Last Updated on July 12, 2024 by Fellow Press

U.S. President Joe Biden had a series of verbal slip-ups on Thursday alongside the NATO summit in Washington, an unfortunate development for the 81-year-old as he tries to move past concerns that he is too old to run for re-election.

Verbal gaffes are not unusual in the long political career of Biden, who overcame a childhood stutter, but there is closer attention on him amid the fallout from his dismal debate performance against Republican candidate Donald Trump last month.

Trump, who is 78, and also has faced concerns about his age, frequently made false claims during the debate and often rambles during campaign speeches.

Below is a summary of Biden’s mistakes on Thursday.


Biden mistakenly referred to Ukrainian President Volodymyr Zelenskiy as “President Putin”.

“And now I want to hand it over to the president of Ukraine, who has as much courage as he has determination, ladies and gentlemen, President Putin,” Biden said at the NATO summit, drawing gasps from those in the room.

“Going to beat President Putin, President Zelenskiy. I am so focused on beating Putin,” Biden said while correcting himself.
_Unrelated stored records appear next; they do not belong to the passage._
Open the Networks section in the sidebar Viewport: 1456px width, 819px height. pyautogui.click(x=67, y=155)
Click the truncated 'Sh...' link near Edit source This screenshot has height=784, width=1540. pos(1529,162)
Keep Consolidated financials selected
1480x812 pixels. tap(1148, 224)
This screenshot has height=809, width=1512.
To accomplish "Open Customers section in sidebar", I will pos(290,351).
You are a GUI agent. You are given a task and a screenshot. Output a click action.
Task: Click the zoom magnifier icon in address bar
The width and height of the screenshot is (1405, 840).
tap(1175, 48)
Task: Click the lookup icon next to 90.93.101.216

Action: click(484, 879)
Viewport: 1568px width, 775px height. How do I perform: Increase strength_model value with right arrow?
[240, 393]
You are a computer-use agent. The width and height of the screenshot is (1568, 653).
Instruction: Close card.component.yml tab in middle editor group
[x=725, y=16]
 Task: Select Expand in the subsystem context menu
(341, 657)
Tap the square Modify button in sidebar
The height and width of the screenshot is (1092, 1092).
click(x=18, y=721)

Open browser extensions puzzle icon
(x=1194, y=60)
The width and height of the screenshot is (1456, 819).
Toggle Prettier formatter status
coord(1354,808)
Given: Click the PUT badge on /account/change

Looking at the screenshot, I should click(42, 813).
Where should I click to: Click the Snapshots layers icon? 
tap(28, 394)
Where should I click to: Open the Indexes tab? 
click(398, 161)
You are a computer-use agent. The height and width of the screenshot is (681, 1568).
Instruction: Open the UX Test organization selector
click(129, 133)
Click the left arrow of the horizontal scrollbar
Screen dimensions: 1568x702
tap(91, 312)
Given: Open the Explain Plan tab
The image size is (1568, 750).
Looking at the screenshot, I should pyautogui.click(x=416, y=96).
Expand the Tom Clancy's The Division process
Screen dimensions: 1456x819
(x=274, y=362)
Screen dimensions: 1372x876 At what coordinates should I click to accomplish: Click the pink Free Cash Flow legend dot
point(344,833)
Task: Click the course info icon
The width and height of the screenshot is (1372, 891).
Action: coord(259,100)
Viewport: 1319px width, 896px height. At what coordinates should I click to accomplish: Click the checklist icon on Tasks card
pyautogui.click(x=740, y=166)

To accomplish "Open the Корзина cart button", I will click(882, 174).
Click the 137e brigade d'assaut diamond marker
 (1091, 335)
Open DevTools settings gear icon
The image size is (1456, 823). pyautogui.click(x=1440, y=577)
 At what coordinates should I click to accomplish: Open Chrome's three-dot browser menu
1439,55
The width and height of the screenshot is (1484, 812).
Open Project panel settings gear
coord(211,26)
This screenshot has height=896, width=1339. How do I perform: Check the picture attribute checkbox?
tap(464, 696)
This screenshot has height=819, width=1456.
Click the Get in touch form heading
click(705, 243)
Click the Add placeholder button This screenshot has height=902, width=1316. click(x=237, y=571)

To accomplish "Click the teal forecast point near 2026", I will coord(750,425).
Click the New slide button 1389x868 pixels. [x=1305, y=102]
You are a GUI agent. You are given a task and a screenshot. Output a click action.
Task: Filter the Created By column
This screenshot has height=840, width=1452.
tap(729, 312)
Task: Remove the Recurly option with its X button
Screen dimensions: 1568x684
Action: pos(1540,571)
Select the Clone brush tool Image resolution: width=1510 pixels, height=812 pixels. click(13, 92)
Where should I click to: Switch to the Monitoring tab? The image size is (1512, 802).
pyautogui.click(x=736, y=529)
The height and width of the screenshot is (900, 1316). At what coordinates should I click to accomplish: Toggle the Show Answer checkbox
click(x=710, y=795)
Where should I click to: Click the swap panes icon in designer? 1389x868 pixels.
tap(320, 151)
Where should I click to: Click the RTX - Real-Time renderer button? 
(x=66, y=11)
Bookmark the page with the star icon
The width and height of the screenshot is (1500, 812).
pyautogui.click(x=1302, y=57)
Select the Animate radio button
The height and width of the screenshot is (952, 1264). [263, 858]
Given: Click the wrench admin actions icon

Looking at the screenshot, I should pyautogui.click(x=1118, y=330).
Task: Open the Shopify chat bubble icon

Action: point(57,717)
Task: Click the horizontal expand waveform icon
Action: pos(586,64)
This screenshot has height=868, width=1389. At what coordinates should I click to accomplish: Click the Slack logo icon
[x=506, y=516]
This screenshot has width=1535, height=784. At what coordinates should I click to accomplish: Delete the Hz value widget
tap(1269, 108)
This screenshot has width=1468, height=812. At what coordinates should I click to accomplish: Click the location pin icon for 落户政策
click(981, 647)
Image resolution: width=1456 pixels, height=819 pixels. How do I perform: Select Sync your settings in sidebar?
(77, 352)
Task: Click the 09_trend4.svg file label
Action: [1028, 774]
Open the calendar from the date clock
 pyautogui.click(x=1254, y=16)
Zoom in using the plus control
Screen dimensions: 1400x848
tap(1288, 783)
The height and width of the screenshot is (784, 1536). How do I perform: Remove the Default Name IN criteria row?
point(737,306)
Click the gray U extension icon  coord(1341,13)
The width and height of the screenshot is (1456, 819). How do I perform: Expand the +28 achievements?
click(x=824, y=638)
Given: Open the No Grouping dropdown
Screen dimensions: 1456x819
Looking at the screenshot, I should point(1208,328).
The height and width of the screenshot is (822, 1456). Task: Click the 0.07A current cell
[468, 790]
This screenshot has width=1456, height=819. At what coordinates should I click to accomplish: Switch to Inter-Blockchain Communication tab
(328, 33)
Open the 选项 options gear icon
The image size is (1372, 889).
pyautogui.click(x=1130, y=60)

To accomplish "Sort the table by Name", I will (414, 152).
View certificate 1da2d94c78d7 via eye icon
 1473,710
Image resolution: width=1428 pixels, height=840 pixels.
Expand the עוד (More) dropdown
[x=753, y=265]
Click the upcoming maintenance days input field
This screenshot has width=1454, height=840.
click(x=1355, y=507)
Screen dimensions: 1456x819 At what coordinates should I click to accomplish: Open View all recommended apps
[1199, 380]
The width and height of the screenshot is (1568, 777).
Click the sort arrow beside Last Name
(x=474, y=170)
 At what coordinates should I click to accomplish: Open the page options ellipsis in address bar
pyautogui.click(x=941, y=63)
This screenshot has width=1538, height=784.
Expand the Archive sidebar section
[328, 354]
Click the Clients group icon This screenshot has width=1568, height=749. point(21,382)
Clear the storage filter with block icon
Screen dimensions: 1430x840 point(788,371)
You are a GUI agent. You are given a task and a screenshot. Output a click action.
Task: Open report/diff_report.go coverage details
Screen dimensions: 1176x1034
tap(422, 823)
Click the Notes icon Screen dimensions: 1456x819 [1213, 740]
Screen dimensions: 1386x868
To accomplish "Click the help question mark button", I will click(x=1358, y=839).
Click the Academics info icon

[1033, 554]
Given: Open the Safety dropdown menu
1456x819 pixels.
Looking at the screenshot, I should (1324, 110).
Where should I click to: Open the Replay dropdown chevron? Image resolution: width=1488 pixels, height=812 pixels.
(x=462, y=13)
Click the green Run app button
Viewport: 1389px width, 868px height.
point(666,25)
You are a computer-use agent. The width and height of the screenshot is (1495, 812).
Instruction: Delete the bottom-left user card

During a news conference on Thursday evening, Biden mixed up the name of his vice president, Kamala Harris, and his rival Trump.

“Look, I wouldn’t have picked Vice President Trump to be vice president if she was not qualified to be president. So start there,” Biden said as he responded to a question from Reuters about his confidence in Harris.

Biden also struggled at the news conference to find the words “chiefs of staff,” mistakenly referring to the group of the country’s top uniformed military leaders as “commander in chief,” the title he holds as president.

“And so our military is working on following the advice of my commander in chief my, my, my, the chiefs of staff, of the military as well as the secretary of defense and our intelligence people.”